Publication: The Revolution is in the Story: Where Community Voice Meets Strategy, Change Follows
Date
Authors
Published Version
Published Version
Journal Title
Journal ISSN
Volume Title
Publisher
Citation
Abstract
Storytelling is one of the oldest and most powerful ways we communicate. Compelling stories have the ability to unite people in social movements, transform beliefs, mindsets, and behavior, and inspire action. In education, storytelling holds immense potential to shed light on the meaningful work communities are doing to support children, youth, and families. Stories can bring the transformational power of this work to life—making what is complex feel achievable rather than overwhelming. Yet, far too often, these stories go untold because communities lack the time, capacity, resources, and support to communicate their impact in ways that influence public understanding, attract funding, change practices, and inform policy.
This capstone is grounded in the work I engaged in with The EdRedesign Lab at Harvard Graduate School of Education and its efforts to formalize how it builds storytelling capacity with its Institute for Success Planning communities. While these communities are driving real outcomes, many lack formal structures to document and share their stories of progress and impact. This results in missed opportunities to secure resources, advocate for systemic change, and counter deficit-based narratives.
In response to this issue, I developed a Storytelling Toolkit and Collective Impact Public Narrative framework (adapted from Marshall Ganz’s Public Narrative) to help communities craft stories uplifting their impact. The Storytelling Toolkit includes frameworks, tools, and resources that provide guidance on developing a storytelling strategy, using data to amplify stories, building trust with storytellers, elevating youth and family voices, and creating a storytelling culture.
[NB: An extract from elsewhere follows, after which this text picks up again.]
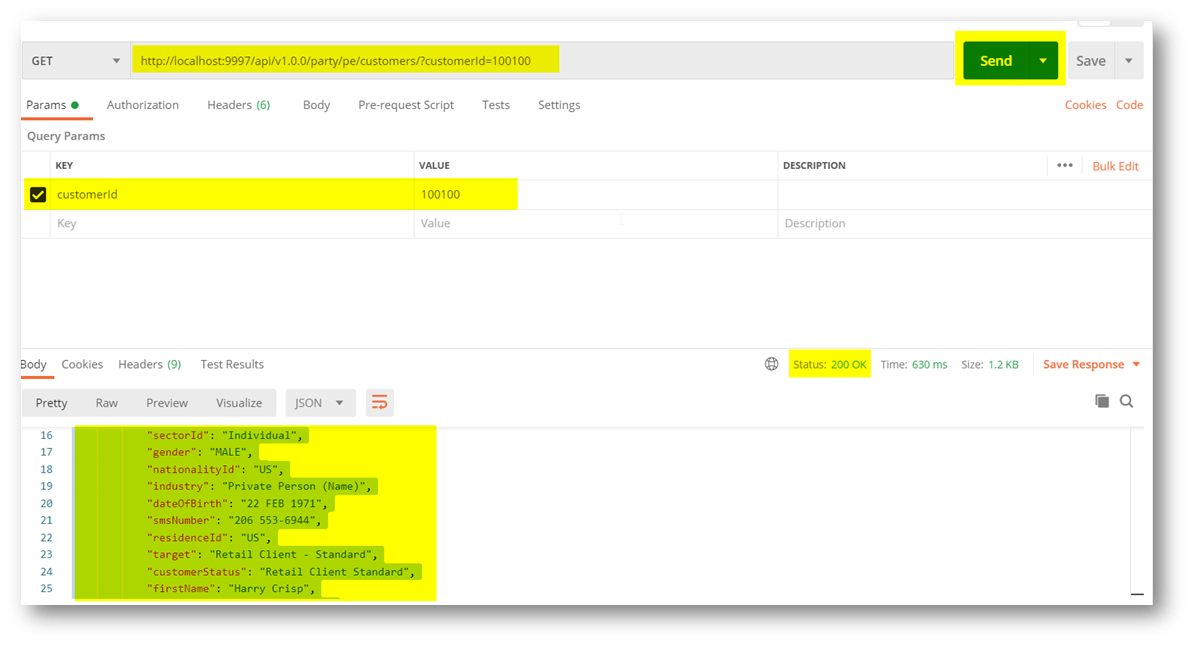
Task: Open the GET method dropdown
Action: click(x=76, y=61)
My strategic project revealed that while tools and resources are essential, building a robust storytelling culture requires significant professional development, trust, coaching, and a shared belief in the power of stories. Communities need structured support to make storytelling a sustainable practice embedded in their organizational culture. Just as critical, EdRedesign must strengthen its internal capacity to support this work by continuing to model authentic storytelling, building capacity for staff, and ensuring community voice is elevated across all streams of work. By providing communities with a formalized structure to more effectively share their impact, EdRedesign helps them reclaim power—positioning them to define their narratives and share their impact on their own terms.